Kieran Kane used to sing about daddies needing to grow up when he was with the O’Kanes in the ‘80s. A few years later, Kevin Welch sang about waiting until he saw the love of his life again. Both singer-songwriters seemed to fit the good graces of Nashville, but it was only for a few years at best. Since Nashville has become big and rich, the talents of 10 to 15 years ago have found themselves still doing what they do but often without the corporate backing behind them. Kane and Welch, as well as some others, formed their own record label called Dead Reckoning. And since they’re business partners, why not be musical partners? The duo, along with the nifty skills of multi-instrumentalist Fats Kaplin, released You Can’t Save Everybody in 2004, a solid mix of folk, roots, blues, and everything that makes Americana or alt.country music great. Now, they’re back with their second album. And while it is more of the same, you might find the loose, lively feel of this record a bit more to your liking.
Recorded in a span of basically a few days, the album gets off to a slow, bluesy, folksy start with Kane taking the lead vocal for “Monkey Jump”, a tune that flies thanks to its barebones feel and Kaplin’s subtle but effective fiddle in the background. It’s almost mountain music, but there’s a great murky feeling running underneath it. Kaplin’s fiddle creates some tension, but the trio is smart enough to know not to cut through it. From there, they slow things down just a hair for the steady, Delta blues-flavored “Satan’s Paradise” that Welch delivers quite nicely. It’s a deliberate, dusty road kind of ditty that again has Kaplin adding some great sonic colors, this time with an accordion. It also works because the only thing keeping the beat are the light drum brushes and what sounds like a boot stomping on a hardwood floor.
Kieran Kane, Kevin Welch, Fats Kaplin
Lost John Dean
US: 9 May 2006
UK: 29 May 2006
If you’re looking to boogie your butt for a few minutes, then you’ll lap up the mountain-meets-Delta vibe of the title track, which has some sweet harmonies by both Welch and Kane as a banjo leads the song along. While all of the songs here are great, this one seems to edge the others out by a nose. After that up-tempo jaunt, the album slows down with the pretty and poignant “Heaven Now” that is right up Welch’s singer-songwriter alley. He revisits this later on with “Clean Getaway” with as much success. Finally, both Kane and Welch co-share the lead vocals, with each alternating a line while a muddy but appealing series of guitar licks come to the fore.
If there is one song off the record that takes a moment or two to find its footing, it has to be the folksy lullaby of “I Can’t Wait”. Kaplin sets the melody in motion on accordion prior to Kane’s sparse guitar-picking melody clears things up. It’s a very delicate song in the vein of Townes Van Zandt, and Kane rises to the challenge easily. The ensuing tune, however, “Mr. Bones”, is a cross between folk and a Middle Eastern-flavored groove, albeit fueled by acoustic guitars. It’s not to say that it doesn’t work, but it just takes a little while to warm up to.

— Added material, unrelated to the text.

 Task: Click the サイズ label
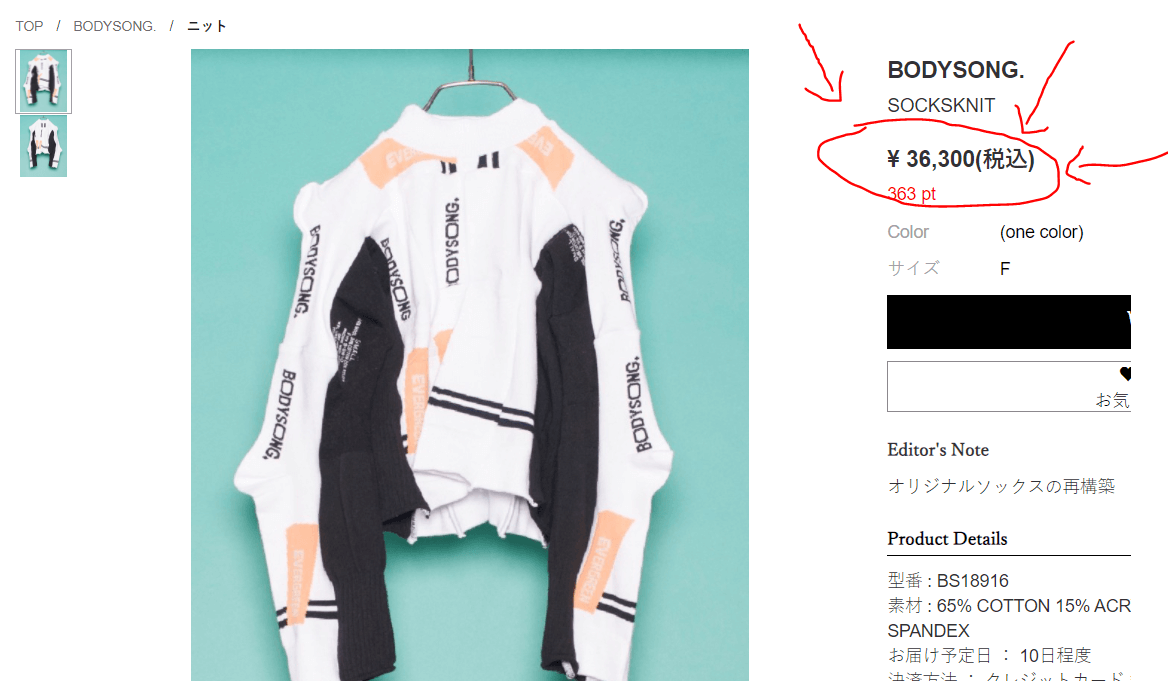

Although both songwriters would be able to shine on their own with these songs, it’s the combination of the two of them that makes for one heck of a listen. Add Kaplin to the mix and songs like “Them Wheels Don’t Roll” anymore just roll perfectly from start to finish, no one performer stepping on the toes of the other. And if the first ten songs weren’t enough, the trio decides to let loose for a rousing and instantly infectious cover of “Mellow Down Easy”, a track that doesn’t mellow down at all. The say the third time is the charm, but Kane and Welch will have a hell of a lot of trouble convincing me of that after this one.